The Narrator Part 13

The Narrator Part 13

Read Time:3 Minute, 21 Second

Part 13

“All better?” I ask, patting the Scribe on the shoulder. I may as well have been talking to a wall since he ignores my words and my touch and just continues to scrawl letters and sentences across the pages. I shrug.

“I guess so,” I mutter, before leaning down to pick up the last page the Scribe had been working on before I was attacked.

“something tackles me from around the corner,” I read aloud, “and I fall sideways, crashing into the back of the Scri-.” The page ends and I flip it over to find it blank on the other side, then search the other nearby sheets for any more loose sheets. 

“Is that it? Did it end there?” After a moment of searching I return to the sheet in my hand, read it silently to myself, then curse quiet under my breath.

“The entire last few minutes weren’t recorded,” I say, waving the sheet in the direction of Bastian and the Bugbear as they sip tea by the fire.

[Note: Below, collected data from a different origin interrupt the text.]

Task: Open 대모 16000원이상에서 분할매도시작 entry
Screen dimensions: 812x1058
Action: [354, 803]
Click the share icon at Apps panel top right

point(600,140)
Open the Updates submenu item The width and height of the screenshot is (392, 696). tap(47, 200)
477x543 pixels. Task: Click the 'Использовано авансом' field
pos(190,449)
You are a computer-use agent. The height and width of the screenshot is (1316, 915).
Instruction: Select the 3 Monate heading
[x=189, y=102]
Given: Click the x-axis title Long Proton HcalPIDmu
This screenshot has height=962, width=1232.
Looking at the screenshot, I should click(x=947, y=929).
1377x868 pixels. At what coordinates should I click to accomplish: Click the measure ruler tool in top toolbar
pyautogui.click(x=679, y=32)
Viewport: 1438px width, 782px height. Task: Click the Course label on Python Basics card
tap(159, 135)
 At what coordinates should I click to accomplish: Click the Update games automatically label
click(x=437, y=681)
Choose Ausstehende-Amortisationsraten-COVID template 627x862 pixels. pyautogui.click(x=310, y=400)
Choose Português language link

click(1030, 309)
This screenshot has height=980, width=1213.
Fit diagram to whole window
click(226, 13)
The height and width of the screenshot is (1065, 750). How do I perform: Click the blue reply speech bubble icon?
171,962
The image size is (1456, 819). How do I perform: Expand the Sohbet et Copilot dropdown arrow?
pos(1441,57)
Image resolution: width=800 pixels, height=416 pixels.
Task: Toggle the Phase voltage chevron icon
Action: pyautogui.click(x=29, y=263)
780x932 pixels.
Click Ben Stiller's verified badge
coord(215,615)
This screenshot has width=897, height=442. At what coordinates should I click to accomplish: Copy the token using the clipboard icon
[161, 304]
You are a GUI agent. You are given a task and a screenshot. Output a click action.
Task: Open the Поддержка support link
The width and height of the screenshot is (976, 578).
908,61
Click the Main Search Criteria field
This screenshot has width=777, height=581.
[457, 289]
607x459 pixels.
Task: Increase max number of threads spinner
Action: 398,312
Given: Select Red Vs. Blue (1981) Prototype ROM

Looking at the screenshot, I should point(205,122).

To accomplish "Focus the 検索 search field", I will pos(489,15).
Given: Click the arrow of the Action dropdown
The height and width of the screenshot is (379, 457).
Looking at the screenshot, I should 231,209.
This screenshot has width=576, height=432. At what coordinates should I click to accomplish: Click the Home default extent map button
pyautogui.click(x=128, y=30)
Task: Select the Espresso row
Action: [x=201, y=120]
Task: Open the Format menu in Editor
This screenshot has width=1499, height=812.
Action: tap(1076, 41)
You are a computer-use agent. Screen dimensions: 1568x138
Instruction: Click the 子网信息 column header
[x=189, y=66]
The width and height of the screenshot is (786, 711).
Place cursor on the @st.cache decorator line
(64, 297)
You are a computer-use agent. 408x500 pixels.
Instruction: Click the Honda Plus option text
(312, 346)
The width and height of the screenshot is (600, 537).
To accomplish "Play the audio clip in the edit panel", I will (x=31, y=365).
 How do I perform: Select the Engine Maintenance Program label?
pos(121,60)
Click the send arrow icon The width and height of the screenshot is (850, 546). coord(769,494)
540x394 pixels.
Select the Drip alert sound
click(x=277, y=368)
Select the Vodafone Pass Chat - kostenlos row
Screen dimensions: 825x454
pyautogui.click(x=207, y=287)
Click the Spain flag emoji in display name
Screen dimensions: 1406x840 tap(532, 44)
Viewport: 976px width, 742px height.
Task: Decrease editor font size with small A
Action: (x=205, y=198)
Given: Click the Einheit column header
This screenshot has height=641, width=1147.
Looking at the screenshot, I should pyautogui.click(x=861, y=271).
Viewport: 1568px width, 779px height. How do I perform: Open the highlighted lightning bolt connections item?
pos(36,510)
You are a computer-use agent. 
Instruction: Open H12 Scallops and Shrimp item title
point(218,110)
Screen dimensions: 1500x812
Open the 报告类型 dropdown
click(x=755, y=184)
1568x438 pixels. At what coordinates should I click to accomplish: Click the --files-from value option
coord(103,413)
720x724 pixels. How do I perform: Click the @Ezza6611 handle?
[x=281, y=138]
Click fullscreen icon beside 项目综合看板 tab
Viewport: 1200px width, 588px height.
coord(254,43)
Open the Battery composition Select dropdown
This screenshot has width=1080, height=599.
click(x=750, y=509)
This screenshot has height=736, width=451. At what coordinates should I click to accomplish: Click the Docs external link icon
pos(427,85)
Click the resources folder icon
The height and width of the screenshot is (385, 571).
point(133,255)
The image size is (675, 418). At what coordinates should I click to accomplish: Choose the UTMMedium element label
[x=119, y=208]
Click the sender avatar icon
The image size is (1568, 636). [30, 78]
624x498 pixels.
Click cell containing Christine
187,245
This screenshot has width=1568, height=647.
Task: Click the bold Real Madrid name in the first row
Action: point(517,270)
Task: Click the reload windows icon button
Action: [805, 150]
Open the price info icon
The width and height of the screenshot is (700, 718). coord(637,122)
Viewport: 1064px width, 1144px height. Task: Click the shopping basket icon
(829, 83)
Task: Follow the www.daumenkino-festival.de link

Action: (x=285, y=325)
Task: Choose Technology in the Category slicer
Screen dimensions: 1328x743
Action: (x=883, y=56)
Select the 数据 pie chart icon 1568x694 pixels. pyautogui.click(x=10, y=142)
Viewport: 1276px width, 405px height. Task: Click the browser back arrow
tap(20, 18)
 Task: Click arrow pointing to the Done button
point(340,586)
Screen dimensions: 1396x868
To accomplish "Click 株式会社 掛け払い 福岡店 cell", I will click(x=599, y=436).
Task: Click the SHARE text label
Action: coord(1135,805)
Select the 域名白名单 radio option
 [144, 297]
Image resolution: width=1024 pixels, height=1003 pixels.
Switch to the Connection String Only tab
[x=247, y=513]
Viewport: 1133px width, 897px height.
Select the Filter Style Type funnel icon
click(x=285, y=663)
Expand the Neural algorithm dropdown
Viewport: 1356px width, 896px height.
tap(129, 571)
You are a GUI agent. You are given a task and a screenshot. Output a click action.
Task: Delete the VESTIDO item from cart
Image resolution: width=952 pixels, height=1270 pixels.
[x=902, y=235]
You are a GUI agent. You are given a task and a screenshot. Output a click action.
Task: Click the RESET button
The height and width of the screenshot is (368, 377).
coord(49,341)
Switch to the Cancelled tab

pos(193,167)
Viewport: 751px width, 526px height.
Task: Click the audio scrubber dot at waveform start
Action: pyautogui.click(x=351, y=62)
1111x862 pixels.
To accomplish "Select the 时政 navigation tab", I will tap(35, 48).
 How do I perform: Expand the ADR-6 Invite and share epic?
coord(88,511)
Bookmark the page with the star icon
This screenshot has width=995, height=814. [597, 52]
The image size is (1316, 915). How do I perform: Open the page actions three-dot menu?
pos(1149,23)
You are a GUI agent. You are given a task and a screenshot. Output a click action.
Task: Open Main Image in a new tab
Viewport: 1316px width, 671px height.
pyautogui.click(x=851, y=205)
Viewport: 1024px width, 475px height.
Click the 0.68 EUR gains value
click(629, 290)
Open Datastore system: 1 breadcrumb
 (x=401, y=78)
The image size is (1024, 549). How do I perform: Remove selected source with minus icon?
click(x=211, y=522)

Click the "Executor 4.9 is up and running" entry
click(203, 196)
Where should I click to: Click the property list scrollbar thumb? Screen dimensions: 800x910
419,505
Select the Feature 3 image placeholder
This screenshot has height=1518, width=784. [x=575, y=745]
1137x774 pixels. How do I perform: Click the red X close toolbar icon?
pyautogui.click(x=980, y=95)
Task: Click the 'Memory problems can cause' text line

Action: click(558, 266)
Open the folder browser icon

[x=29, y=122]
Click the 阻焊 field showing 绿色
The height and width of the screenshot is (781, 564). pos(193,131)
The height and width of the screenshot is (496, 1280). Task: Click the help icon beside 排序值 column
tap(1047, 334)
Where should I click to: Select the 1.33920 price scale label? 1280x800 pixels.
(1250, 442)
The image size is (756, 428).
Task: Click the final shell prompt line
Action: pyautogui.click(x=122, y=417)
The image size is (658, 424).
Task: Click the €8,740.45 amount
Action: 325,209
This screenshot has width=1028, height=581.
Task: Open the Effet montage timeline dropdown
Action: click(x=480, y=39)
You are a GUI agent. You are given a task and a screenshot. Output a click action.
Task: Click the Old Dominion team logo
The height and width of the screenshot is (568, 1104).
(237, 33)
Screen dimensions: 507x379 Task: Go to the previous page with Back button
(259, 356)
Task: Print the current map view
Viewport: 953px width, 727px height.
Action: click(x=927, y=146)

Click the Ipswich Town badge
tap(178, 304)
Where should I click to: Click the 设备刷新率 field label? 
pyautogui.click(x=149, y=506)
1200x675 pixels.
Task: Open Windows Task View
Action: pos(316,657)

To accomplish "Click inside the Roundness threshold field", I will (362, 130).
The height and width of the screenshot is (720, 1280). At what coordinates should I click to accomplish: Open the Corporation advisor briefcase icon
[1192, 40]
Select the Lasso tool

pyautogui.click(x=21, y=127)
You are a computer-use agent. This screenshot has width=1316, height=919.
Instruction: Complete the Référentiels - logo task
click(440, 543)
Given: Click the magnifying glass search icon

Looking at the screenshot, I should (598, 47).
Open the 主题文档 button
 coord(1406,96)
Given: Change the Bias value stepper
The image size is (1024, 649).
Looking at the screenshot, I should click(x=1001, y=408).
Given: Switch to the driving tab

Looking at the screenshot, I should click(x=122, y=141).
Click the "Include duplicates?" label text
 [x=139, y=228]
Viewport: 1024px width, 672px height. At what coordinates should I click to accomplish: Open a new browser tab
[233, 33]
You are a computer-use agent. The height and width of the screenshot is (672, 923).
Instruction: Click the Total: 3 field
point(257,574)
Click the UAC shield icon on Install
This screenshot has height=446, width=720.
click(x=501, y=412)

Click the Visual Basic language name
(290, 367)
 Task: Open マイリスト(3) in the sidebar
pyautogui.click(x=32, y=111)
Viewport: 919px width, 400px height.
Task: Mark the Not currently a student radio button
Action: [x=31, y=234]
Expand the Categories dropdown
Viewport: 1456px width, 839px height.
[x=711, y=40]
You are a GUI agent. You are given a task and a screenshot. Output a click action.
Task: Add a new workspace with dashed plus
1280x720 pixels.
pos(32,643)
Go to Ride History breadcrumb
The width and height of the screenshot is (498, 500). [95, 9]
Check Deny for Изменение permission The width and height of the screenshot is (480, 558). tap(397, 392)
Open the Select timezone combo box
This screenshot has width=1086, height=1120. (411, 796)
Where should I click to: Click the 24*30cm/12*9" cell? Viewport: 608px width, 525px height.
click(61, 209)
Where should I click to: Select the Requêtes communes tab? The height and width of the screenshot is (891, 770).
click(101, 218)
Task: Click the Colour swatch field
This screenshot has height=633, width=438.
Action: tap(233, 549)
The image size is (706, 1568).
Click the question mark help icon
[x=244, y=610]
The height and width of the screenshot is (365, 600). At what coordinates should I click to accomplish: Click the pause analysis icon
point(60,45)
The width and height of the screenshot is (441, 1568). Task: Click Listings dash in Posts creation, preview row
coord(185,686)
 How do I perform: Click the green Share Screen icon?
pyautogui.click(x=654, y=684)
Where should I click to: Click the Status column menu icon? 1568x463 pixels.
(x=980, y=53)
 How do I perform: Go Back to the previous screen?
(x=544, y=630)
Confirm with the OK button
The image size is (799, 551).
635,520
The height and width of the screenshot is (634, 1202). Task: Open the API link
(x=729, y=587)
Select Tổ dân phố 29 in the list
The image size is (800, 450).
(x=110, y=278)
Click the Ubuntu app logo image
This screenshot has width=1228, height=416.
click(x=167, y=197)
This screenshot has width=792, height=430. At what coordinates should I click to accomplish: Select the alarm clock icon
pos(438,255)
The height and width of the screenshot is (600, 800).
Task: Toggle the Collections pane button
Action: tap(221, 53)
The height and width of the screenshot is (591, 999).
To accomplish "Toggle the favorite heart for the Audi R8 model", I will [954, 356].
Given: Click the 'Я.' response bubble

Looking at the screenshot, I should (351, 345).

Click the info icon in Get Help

I try to remember how this all came about but… I’m drawing a  complete blank. “Do either of you know what happened? Weren’t we fighting?”

Bastian politely sets his tea cup upon the plate in his free hand and looks at me.

“I have… no idea. I’m drawing a blank,” Bastian says. Beyond just being the one who writes, the scribe is also the record keeper. Without him, without his writings… nothing happens.

“I thought I was the most important part,” I mutter. “But, without the scribe, there is no record of a story ever occurring. I’m just-“

“You are both equally important,” the bug bear says. he shifts his glasses up his nose, sips his tea, and continues speaking. “Without you, the scribe has nothing to say, without the scribe, your story has nowhere to go. Without the author, neither of you have a story to begin with. It is a perfect trifecta, none of you can succeed without the others.”

Bastian and I stare at the bugbear.

“I didn’t know you could talk,” I say.

“You never asked.” The bugbear replies.

“Fair enough,” I mutter. “Where did the tea come from?”

Bastian ooks to his tea cup, then from the tea cup to the bugbear. The bugbear does the same, looking from his cup to Bastian. The two turn to face me and both shrug.

“Ok,” I say and shrug in return. “Plot hole, I guess.”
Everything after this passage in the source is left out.